[Saved data entries]
_ _ _
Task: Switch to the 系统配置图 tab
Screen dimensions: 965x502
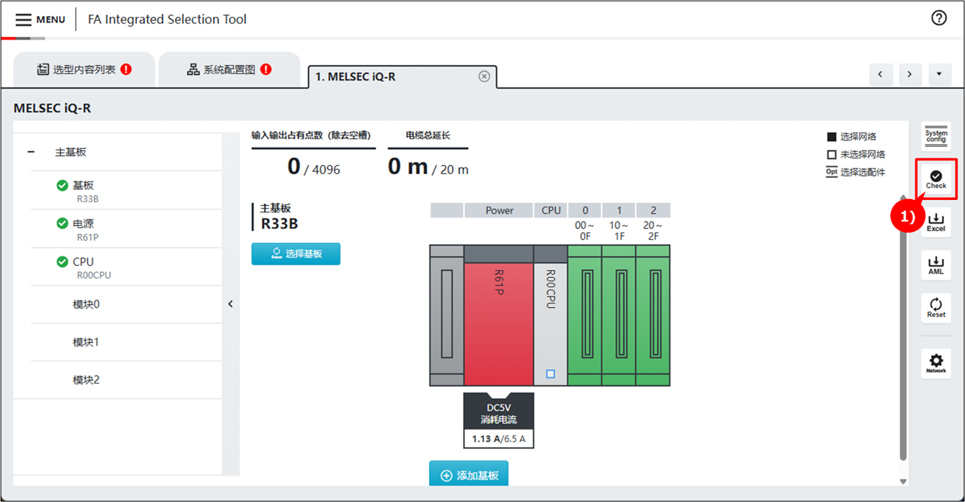Action: (229, 70)
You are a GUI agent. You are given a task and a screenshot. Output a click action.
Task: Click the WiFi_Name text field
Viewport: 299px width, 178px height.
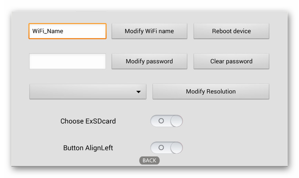[67, 31]
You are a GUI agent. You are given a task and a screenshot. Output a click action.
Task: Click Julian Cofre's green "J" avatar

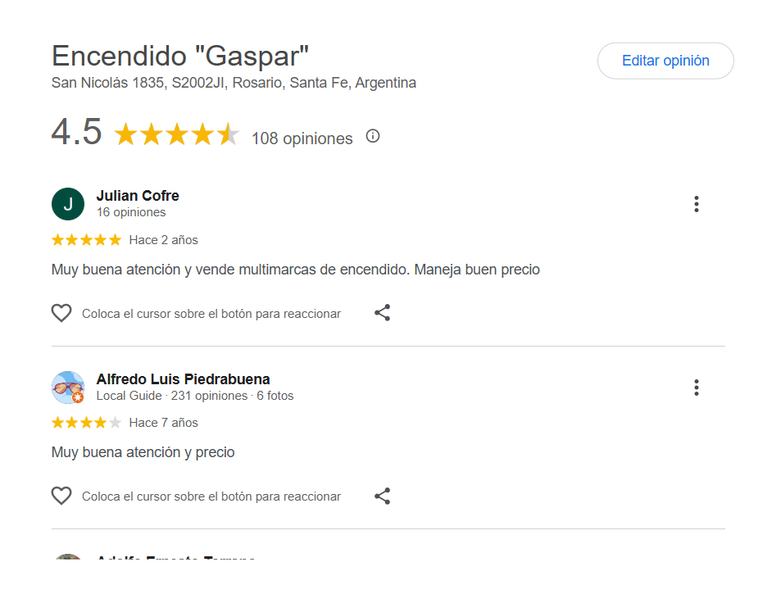tap(68, 204)
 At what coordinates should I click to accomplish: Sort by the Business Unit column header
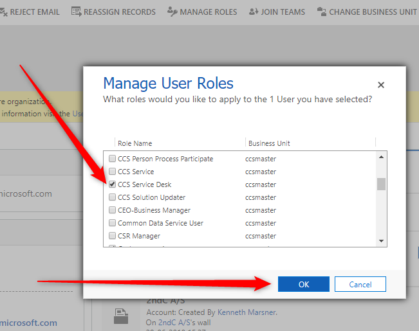[269, 143]
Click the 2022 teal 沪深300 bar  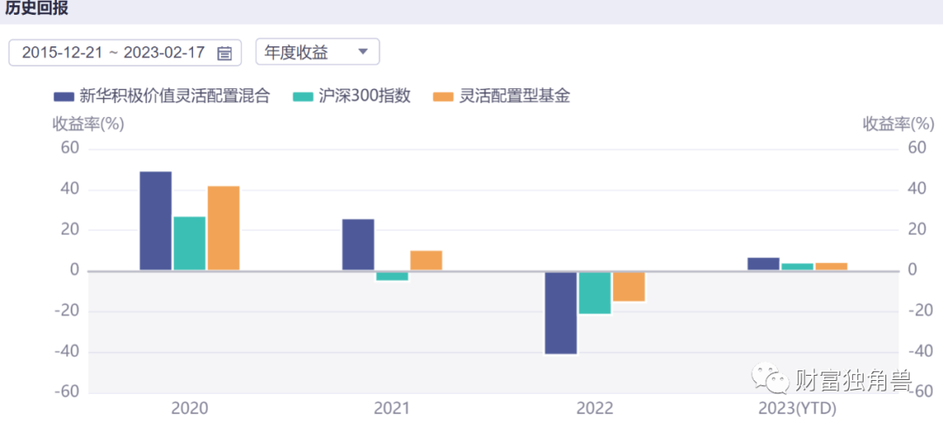[x=595, y=293]
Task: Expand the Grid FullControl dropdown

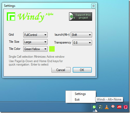Action: pyautogui.click(x=35, y=35)
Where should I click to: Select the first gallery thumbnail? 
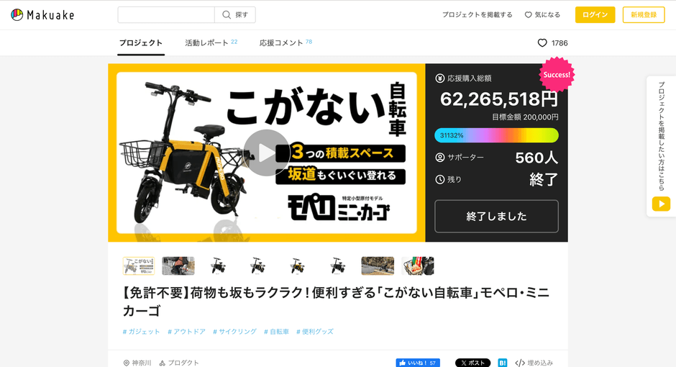[139, 266]
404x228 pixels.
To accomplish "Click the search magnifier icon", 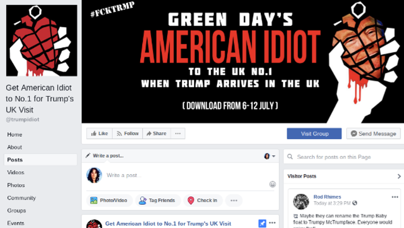I will click(290, 157).
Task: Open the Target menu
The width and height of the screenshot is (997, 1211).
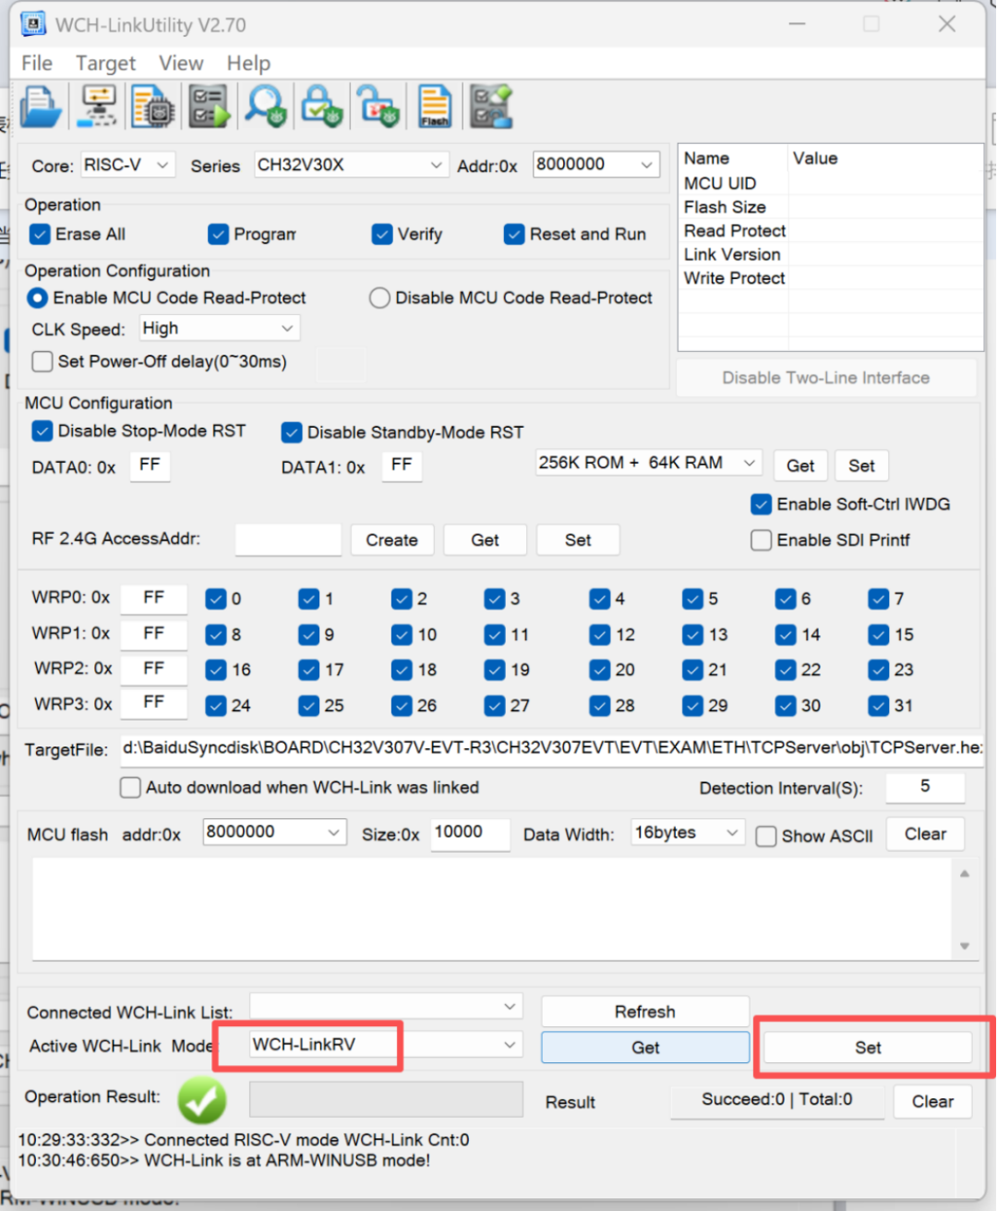Action: pos(105,63)
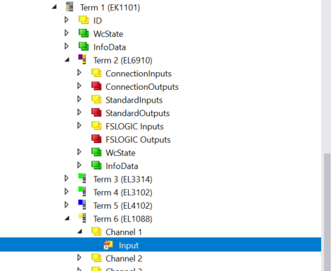Click the Term 1 (EK1101) coupler icon
This screenshot has width=331, height=271.
69,7

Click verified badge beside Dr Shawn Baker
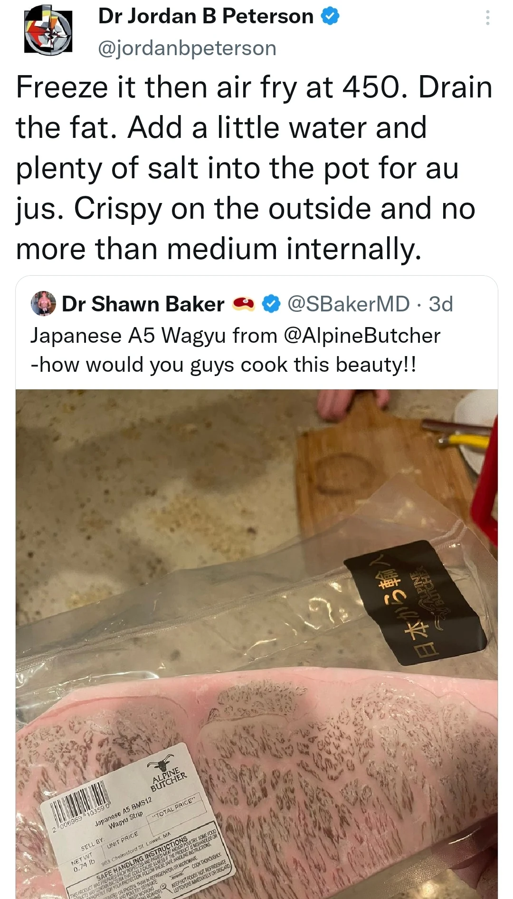point(271,304)

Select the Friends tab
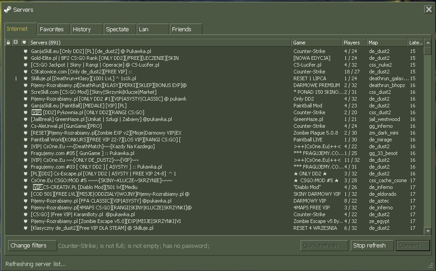coord(186,29)
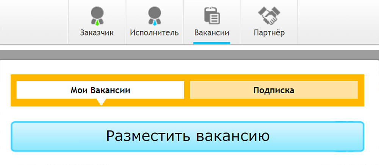Select the Вакансии clipboard icon
Screen dimensions: 379x165
[x=211, y=16]
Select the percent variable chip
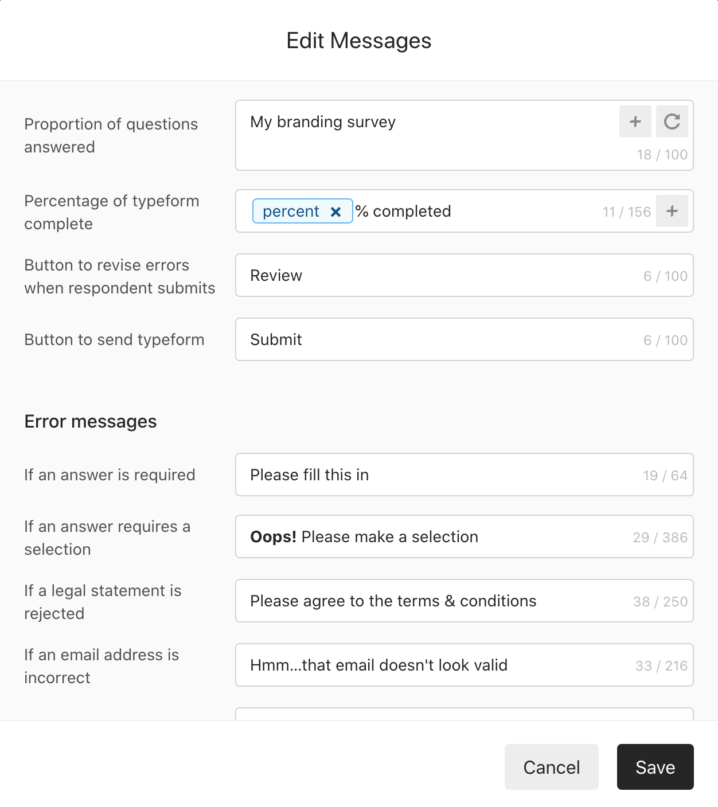This screenshot has height=807, width=718. click(x=291, y=211)
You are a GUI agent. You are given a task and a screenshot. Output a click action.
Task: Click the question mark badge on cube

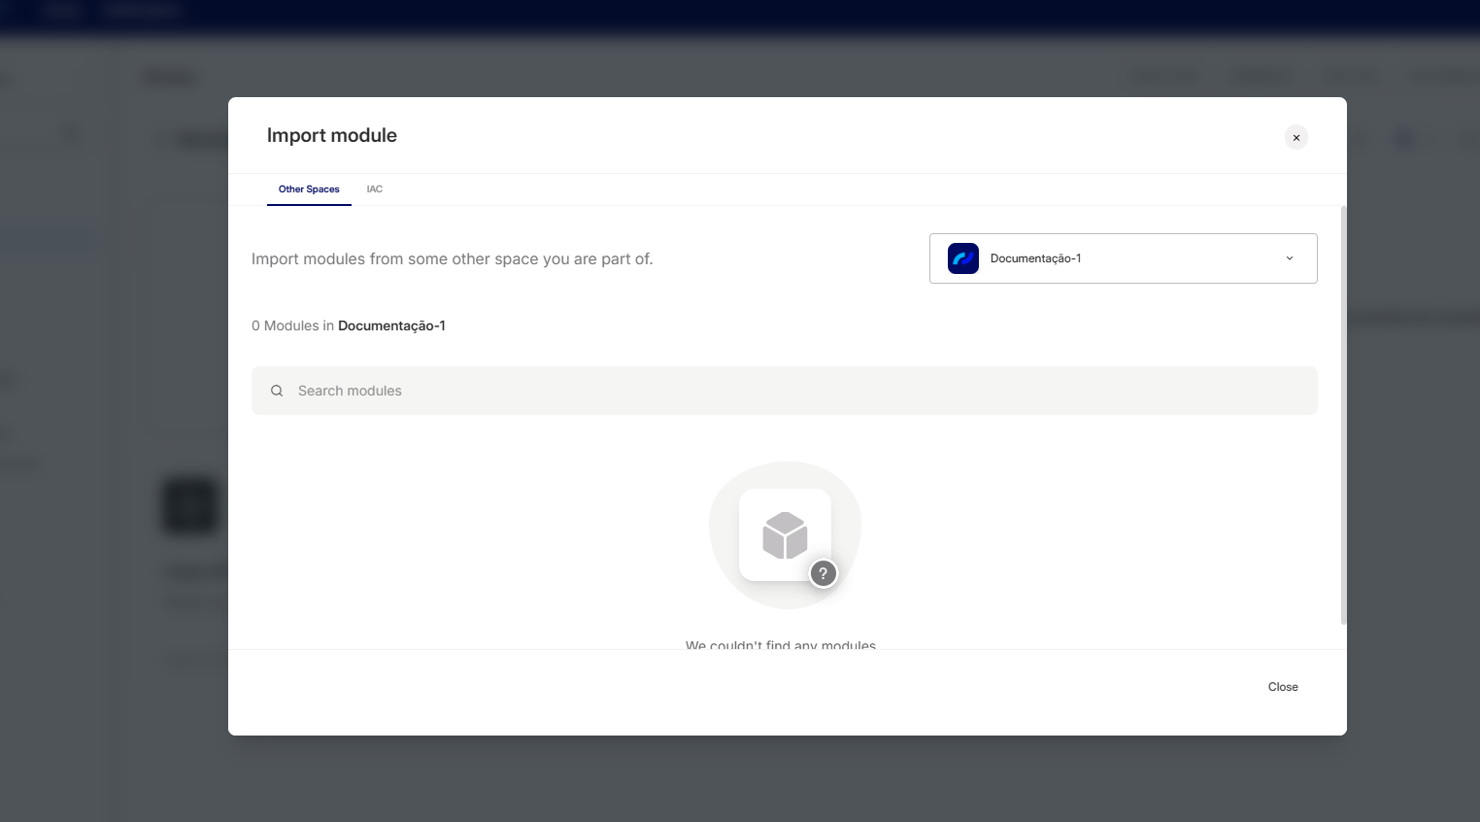[823, 573]
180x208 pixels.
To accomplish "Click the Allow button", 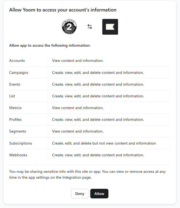I will tap(99, 194).
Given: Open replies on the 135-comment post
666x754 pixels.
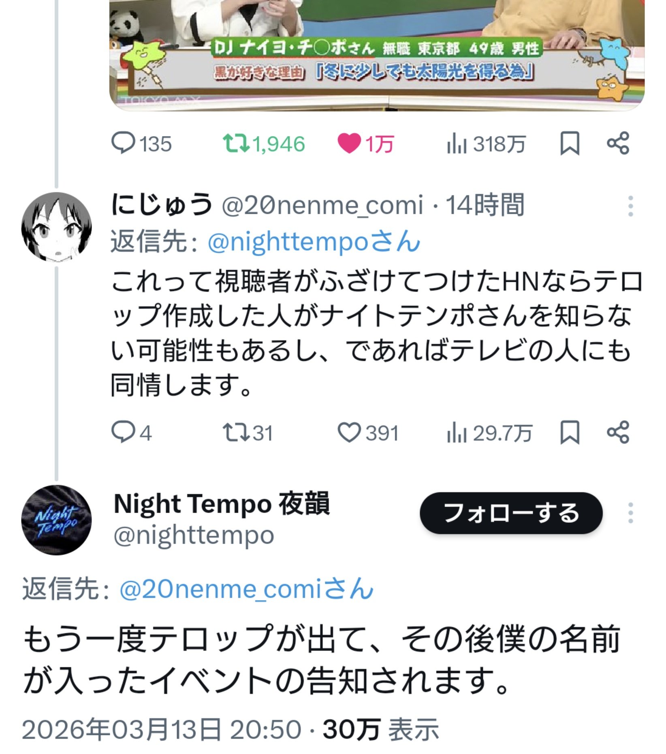Looking at the screenshot, I should [x=141, y=144].
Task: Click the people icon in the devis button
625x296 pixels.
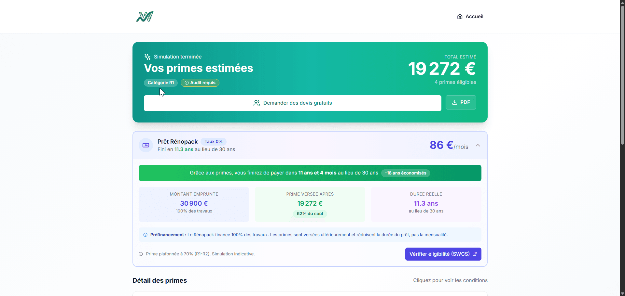Action: click(257, 103)
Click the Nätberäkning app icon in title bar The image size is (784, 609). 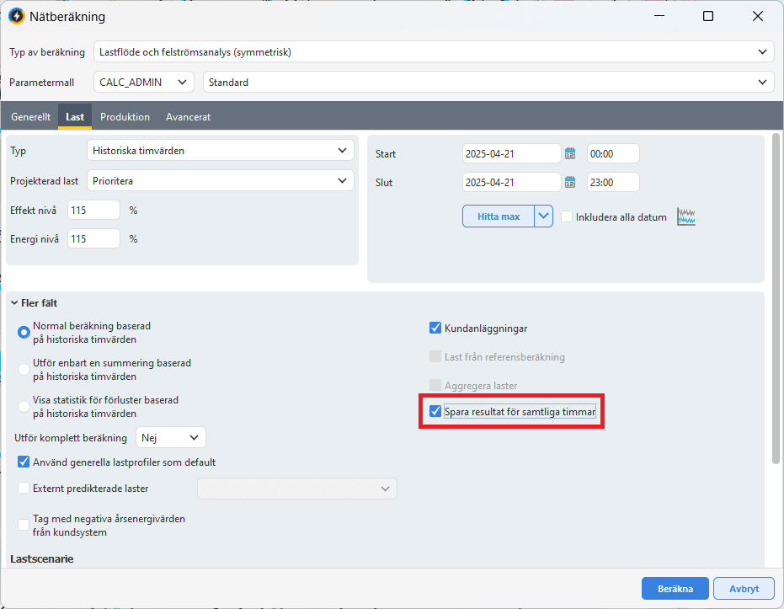(x=16, y=17)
_ _ _
DESCRIPTION OF THE TASK: How many lines in the records above hold the word "Open"? Give only the number.

RESPONSE AREA: 2